> **Task directions**
Present every line of the listing below as a numbered list, skipping blank lines and leaving the pictures out of your answer.

> **Supplied entries**
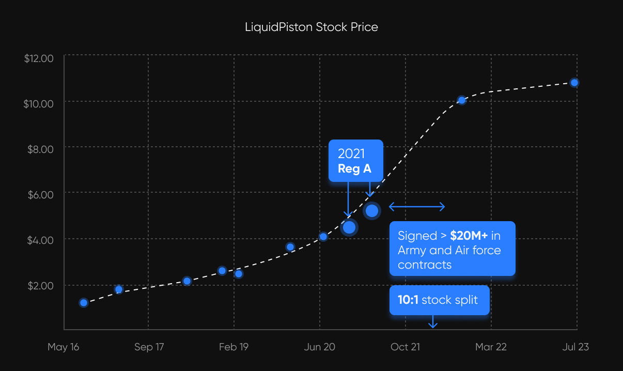Viewport: 623px width, 371px height.
Task: Click the data point above Jun 20
Action: pos(323,237)
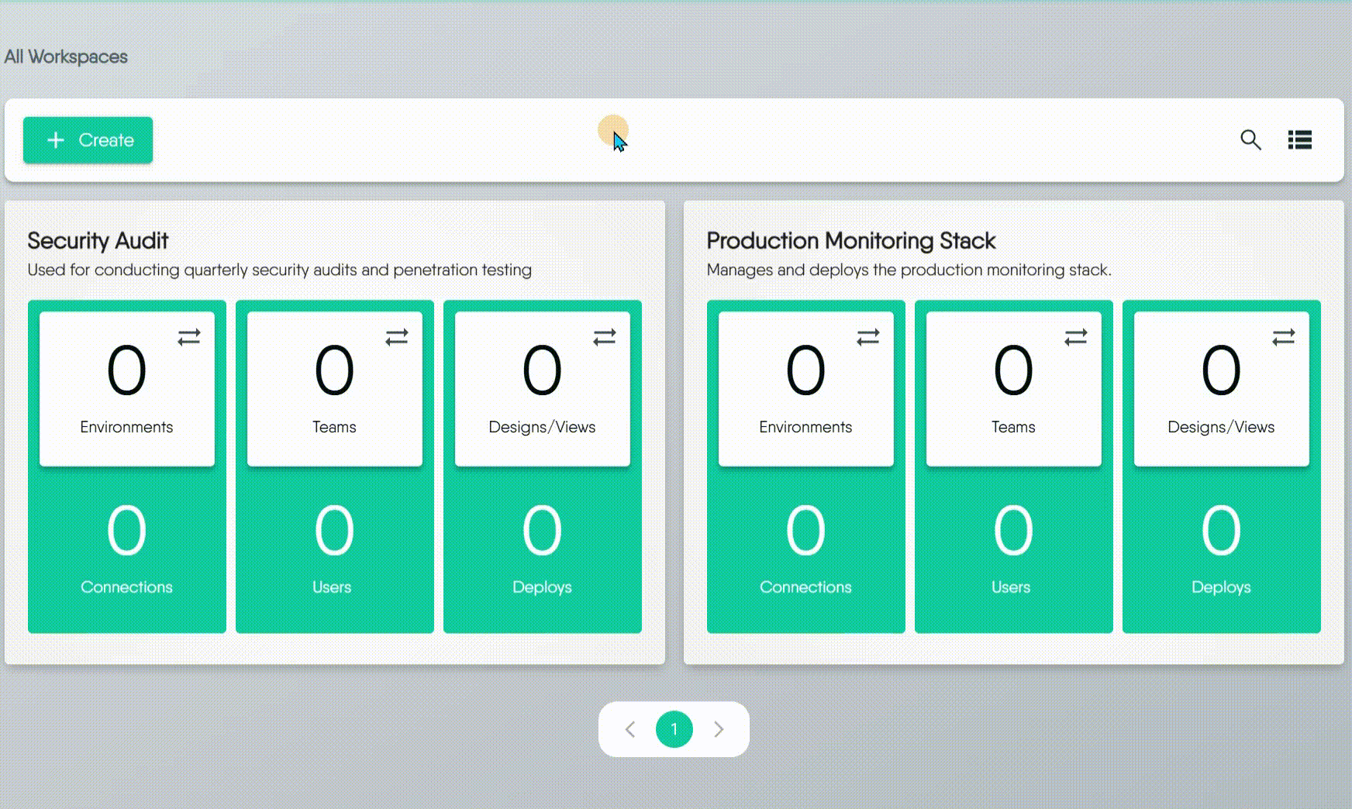The image size is (1352, 809).
Task: Click transfer arrows on Security Audit Designs/Views card
Action: [x=605, y=337]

> **The result**
1. Viewport: 623px width, 371px height.
2. Task: Click the data point above Jun 20
3. Action: pos(323,237)
4. The image size is (1352, 809).
5. Task: Click transfer arrows on Security Audit Designs/Views card
6. Action: [x=605, y=337]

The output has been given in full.